If I were you I would decline further visits until you're ready to enjoy them.

The first 8 weeks is horrific and your body is still recovering along with your hormones going crazy.

I hated the first 3 months, in fact, the baby stage was the least enjoyable parenting stage- I am loving the teenage stage though.

You'll find your way and to be honest you just sound bloody exhausted, it's ok to have zero social battery when you have just given birth.

HTH

MavisPennies · 14/07/2024 09:02

I've not rtft but here's a suggestion which worked for me:
Hold the baby yourself until he needs feeding, feed him then hand him over and go for a sleep. I did that all the time with my first especially with MIL and my parents.

CoffeeNeededorWine · 14/07/2024 09:13

Woke up this morning to so many nice messages from lots of MN. I needed that! Some of the responses yesterday were very hurtful.

I actually love night feeds because it’s a quite time we can bond.

To make some things clear because I think lots of people just assume.

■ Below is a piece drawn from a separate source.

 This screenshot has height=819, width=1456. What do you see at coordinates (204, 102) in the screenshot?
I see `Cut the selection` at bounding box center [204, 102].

  1. Any comments about being lucky to convince as some people can’t. You have no idea how hard it was to have DC or how many loses we’ve been through. Don’t ever assume anyone conceived easily or naturally. This was definitely not the case for us.
  2. DH can see how overwhelmed I am. When MIL starts giving advice or anyone he shuts them down but it keeps coming so then he will point out how brilliant we’re doing and if they don’t like it they can leave - which is awkward.
  3. DH is adamant we should have said no to visitors for at least 2 weeks. I wanted to see my mum and said it would be unfair on his mum. He wasn’t that bothered. DH is very much happy wife, happy life. 😂
OP posts:
MartyFunkhouser · 14/07/2024 10:07

As long as they weren’t smokers, I was happy for anyone to have a hold of my newborns. No-one else could help with feeding as I breastfed.

I myself have zero interest in holding other people’s babies.

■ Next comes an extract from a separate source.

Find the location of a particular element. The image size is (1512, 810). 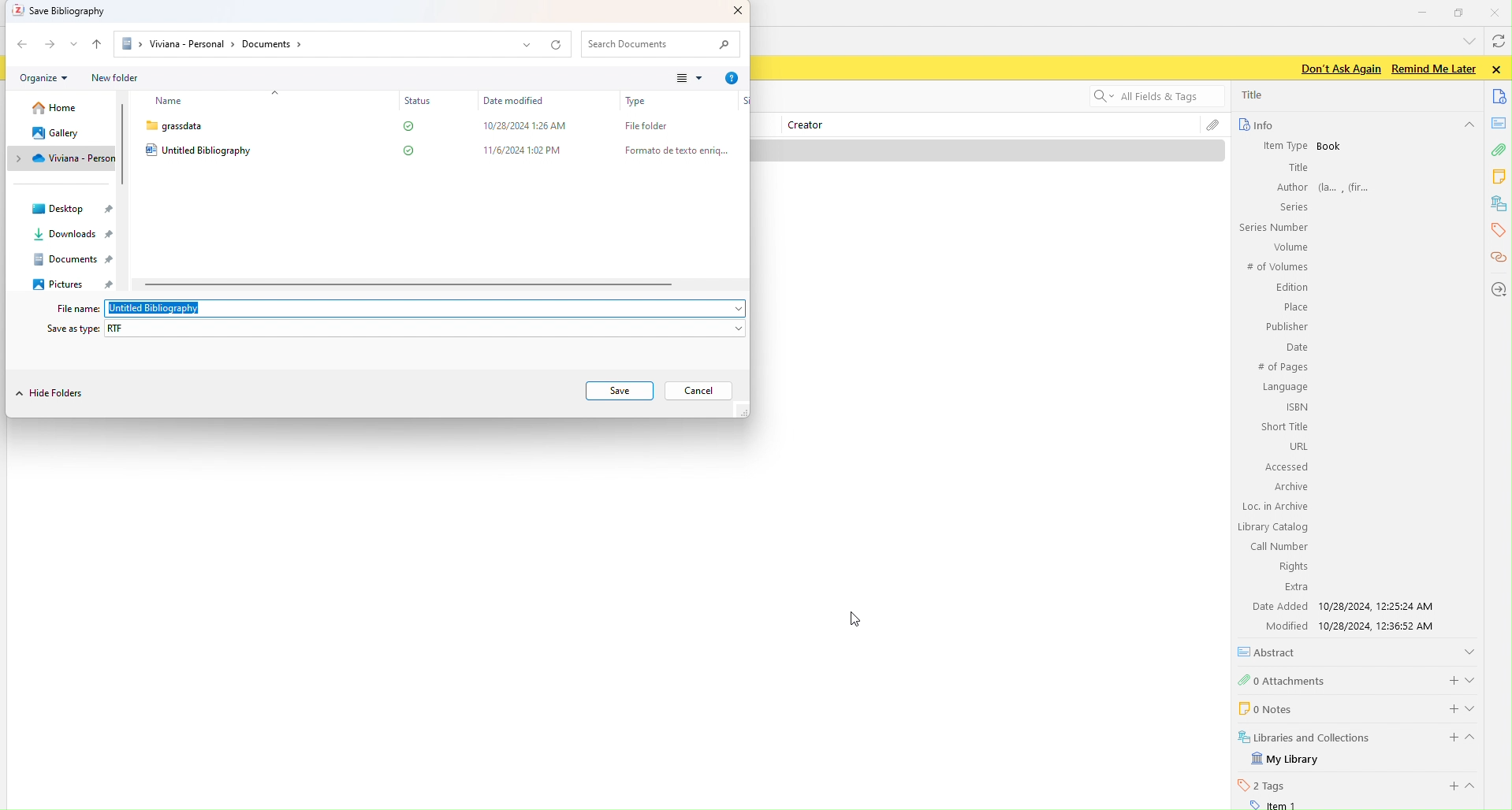

0 Attachments is located at coordinates (1284, 679).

Glennyveeve · 14/07/2024 11:45

Wishing you grace, OP.

FluffMagnet · 14/07/2024 15:19

Good luck OP. I always find it astonishing that, with animals and their young, we are always warned never to split the mother and babies or disturb the mother much, as she will have such protective urges and be hugely distressed. Yet with humans, some people lose their minds.

I'm not sure how young your baby is, but if you're in the first couple of weeks, just ask your DH to send round a message saying you are absolutely exhausted and need a week's rest on advice of midwives doing nothing but resting with the baby. And your mum needs a damn good talking to about her view that she gets the baby once a week - what on earth brought on that view? Probably best coming from your dad or another older family member taking her to task on that.

phoenixrosehere · 14/07/2024 15:26

FluffMagnet · 14/07/2024 15:19

Good luck OP. I always find it astonishing that, with animals and their young, we are always warned never to split the mother and babies or disturb the mother much, as she will have such protective urges and be hugely distressed. Yet with humans, some people lose their minds.

I'm not sure how young your baby is, but if you're in the first couple of weeks, just ask your DH to send round a message saying you are absolutely exhausted and need a week's rest on advice of midwives doing nothing but resting with the baby. And your mum needs a damn good talking to about her view that she gets the baby once a week - what on earth brought on that view? Probably best coming from your dad or another older family member taking her to task on that.

Good luck OP. I always find it astonishing that, with animals and their young, we are always warned never to split the mother and babies or disturb the mother much, as she will have such protective urges and be hugely distressed. Yet with humans, some people lose their minds.

Agree. Some people treat mammals (dogs and cats) with new young better than they treat new mums.